To evaluate remediation progress, a site manager will typically conduct a trend analysis of contaminant concentration vs. time from the monitoring results. A site manager can use the trend analysis to answer two key questions related to groundwater monitoring:
- Are contaminant concentrations decreasing over time?
- What is the attenuation rate and when will the site remediation goals be attained?
Analysis Methods
Site managers often use parametric or non-parametric statistica methods to analyze LTM groundwater concentration vs. time data. Parametric statistical methods incorporate specific assumptions regarding the data distribution (e.g., a normal distribution or a log normal distribution), while non-parametric methods do not. Parametric methods are more accurate and powerful for the analysis of datasets that satisfy the specified assumptions. However, non-parametric methods are more accurate for datasets that do not satisfy the required assumptions that are incorporated into the specific parametric methods. Site managers commonly choose between one parametric method (linear regression) and two non-parametric methods (Mann-Kendall and Theil-Sen Slope Estimator[3]) to evaluate concentration trends over time. Mann-Kendall can only be used to evaluate the concentration trend (i.e., are concentrations increasing or decreasing?) with linear regression and the Theil-Sen Slope Estimator can be used to evaluate both concentration trends and attenuation rates. When evaluating concentration vs. time with groundwater monitoring data, the long-term concentration trend is most commonly assumed to be first-order (e.g., exponential decay). This first-order attenuation rate is estimated using linear regression or the Theil-Sen Slope Estimator on natural log transformed concentration data (i.e., Ln(C)) vs. time. The site manager may conduct trend analysis for individual monitoring wells or for the plume as a whole (i.e., using a representation of plume mass or average plume concentration).

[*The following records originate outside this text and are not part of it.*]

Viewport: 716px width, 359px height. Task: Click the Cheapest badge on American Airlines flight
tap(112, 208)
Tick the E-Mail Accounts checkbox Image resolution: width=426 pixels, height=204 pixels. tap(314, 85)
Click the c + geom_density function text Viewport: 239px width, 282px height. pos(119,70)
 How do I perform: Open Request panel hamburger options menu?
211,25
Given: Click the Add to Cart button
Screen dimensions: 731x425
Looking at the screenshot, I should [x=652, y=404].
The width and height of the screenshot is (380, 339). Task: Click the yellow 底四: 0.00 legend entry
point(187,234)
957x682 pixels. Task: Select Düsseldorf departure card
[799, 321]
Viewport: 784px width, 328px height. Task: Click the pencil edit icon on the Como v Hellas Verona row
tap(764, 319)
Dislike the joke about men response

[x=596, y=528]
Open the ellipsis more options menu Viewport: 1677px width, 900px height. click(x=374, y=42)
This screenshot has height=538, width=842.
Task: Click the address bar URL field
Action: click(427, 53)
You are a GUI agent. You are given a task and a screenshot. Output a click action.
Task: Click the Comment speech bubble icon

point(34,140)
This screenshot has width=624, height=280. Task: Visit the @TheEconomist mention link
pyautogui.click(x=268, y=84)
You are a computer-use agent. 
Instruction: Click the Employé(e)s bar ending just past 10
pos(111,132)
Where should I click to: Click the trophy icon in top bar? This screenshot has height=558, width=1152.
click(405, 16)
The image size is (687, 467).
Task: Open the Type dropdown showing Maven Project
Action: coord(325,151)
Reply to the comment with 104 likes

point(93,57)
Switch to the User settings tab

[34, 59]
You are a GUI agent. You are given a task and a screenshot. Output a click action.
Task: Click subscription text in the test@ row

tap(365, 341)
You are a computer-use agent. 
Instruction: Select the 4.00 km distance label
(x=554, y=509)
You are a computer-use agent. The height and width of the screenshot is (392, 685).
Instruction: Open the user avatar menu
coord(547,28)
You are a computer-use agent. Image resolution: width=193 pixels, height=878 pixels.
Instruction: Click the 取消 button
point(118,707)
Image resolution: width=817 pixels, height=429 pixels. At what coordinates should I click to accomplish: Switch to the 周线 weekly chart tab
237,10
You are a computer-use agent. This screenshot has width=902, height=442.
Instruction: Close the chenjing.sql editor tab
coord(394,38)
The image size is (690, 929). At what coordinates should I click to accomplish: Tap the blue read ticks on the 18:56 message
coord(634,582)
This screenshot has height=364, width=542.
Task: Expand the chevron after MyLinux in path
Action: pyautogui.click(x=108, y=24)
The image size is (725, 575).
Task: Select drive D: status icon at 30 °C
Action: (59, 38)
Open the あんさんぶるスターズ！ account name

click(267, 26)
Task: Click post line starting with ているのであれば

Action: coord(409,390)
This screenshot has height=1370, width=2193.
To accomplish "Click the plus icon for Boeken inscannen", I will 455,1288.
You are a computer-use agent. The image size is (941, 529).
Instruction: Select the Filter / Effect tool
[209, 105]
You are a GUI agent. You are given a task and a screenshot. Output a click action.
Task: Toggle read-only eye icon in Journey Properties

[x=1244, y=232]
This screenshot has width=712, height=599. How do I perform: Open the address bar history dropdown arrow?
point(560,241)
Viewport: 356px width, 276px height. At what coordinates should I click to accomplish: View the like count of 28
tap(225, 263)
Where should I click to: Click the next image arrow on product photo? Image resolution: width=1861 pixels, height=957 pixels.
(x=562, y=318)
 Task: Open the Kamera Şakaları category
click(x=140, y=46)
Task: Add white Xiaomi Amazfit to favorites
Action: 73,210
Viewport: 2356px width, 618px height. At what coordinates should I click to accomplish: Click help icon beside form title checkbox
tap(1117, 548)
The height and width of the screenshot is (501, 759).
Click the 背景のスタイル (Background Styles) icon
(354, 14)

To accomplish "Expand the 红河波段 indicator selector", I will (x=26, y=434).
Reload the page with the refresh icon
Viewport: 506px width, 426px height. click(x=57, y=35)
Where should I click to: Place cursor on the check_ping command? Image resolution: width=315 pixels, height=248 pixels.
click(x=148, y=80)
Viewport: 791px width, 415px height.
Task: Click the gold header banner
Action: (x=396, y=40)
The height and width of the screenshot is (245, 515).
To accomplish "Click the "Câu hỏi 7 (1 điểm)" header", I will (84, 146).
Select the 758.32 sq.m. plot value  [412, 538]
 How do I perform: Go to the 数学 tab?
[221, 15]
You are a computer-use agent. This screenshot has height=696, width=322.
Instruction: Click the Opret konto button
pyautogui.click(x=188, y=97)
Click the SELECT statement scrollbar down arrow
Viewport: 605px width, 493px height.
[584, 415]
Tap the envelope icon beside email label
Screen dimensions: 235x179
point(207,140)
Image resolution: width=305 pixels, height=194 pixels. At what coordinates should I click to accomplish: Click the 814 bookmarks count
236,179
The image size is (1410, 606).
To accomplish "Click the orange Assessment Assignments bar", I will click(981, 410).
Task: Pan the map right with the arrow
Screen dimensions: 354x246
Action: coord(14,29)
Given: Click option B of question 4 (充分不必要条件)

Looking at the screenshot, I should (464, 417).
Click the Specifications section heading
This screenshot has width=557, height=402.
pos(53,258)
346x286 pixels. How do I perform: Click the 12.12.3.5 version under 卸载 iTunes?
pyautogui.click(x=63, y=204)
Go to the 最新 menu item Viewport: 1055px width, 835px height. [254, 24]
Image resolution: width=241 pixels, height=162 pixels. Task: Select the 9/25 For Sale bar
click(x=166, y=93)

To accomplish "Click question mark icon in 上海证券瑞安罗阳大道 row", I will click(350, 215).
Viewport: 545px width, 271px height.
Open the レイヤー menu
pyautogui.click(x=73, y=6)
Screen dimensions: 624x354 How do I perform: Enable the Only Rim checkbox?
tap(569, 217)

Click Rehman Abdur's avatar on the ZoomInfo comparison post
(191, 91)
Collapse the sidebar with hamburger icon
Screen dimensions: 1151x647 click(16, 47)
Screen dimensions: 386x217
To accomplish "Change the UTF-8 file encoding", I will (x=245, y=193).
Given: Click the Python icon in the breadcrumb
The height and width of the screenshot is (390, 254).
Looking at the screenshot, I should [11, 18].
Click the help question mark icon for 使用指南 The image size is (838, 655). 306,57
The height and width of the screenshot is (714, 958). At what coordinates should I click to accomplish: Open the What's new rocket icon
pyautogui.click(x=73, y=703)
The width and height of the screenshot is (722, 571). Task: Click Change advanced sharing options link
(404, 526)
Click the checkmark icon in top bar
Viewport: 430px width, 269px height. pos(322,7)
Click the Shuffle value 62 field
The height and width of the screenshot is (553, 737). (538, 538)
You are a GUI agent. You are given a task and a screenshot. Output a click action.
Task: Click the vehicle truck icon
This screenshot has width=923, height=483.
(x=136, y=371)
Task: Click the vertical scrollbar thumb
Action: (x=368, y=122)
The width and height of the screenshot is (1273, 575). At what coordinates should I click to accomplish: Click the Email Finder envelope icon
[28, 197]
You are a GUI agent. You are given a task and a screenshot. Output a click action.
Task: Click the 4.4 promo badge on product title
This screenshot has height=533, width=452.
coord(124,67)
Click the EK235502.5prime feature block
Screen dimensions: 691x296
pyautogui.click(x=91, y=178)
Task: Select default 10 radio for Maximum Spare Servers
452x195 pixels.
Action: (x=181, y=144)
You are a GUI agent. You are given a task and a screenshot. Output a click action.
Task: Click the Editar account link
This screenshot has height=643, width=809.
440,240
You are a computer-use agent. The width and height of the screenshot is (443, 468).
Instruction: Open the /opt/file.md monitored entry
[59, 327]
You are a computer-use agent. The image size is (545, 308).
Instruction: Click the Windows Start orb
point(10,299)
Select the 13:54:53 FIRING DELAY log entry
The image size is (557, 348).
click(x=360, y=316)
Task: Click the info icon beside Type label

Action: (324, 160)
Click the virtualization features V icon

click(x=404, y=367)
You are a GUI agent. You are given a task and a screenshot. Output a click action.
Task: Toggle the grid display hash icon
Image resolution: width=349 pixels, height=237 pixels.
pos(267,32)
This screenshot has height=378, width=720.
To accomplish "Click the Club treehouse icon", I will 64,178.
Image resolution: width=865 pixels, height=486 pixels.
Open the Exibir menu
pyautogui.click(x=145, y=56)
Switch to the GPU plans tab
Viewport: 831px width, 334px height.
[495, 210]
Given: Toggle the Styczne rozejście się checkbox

Most statistics software packages can be used for parametric or non-parametric trend analysis. In addition, organizations have developed a number of free software programs specifically for analysis of environmental monitoring data (see Appendix D of ITRC, 2013)[1]. Commonly used software tools include:
- Microsoft Excel: Parametric trend analyses can be conducted using Excel functions or the Data Analysis Tool Pack add-in that is part of the Excel software package, but may not be installed on your computer if the default installation option was chosen.
- ProUCL (Free): Supports parametric and non-parametric analyses[4].
- [MAROS (Free): Supports spatial data averaging for whole plume trend analysis[5].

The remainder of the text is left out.